[Opening Dataset records section]

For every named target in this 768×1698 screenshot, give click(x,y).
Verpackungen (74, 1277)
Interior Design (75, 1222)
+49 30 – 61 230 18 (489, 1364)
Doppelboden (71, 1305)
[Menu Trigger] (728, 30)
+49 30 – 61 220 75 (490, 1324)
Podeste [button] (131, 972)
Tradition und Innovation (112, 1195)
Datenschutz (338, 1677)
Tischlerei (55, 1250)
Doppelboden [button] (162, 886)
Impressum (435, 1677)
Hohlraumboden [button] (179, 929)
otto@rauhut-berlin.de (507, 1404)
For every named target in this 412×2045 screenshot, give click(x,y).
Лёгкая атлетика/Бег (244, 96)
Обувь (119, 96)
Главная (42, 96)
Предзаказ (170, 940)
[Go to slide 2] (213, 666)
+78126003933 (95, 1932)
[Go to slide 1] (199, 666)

[Closing Dataset records section]
[Opening Dataset records section]

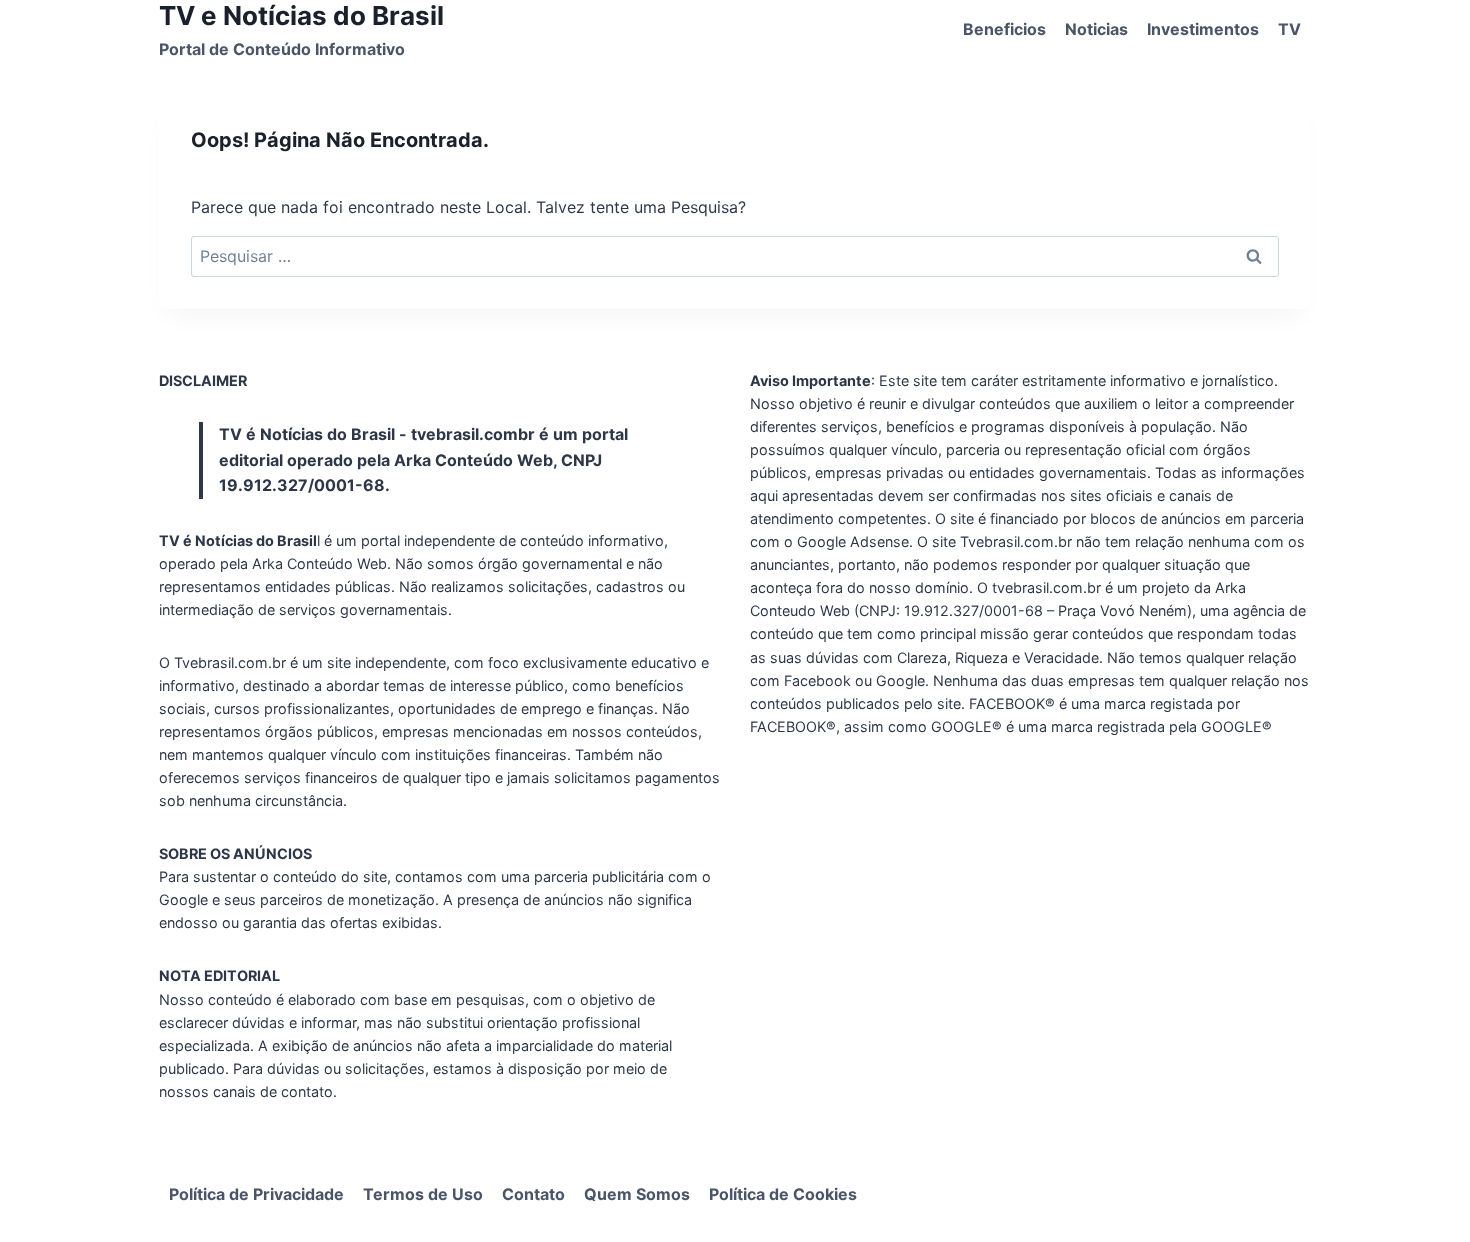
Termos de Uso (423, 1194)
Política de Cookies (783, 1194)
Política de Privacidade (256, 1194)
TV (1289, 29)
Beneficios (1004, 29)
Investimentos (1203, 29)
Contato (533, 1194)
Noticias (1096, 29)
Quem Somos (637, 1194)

[Closing Dataset records section]

● Exercise directions: For each line of the entries that holds the word "every", pull that line out.

● Result of the exercise:
For every named target in this 768×1698 screenshot, give click(x,y).
For every named target in this 412×2045 screenshot, give click(x,y).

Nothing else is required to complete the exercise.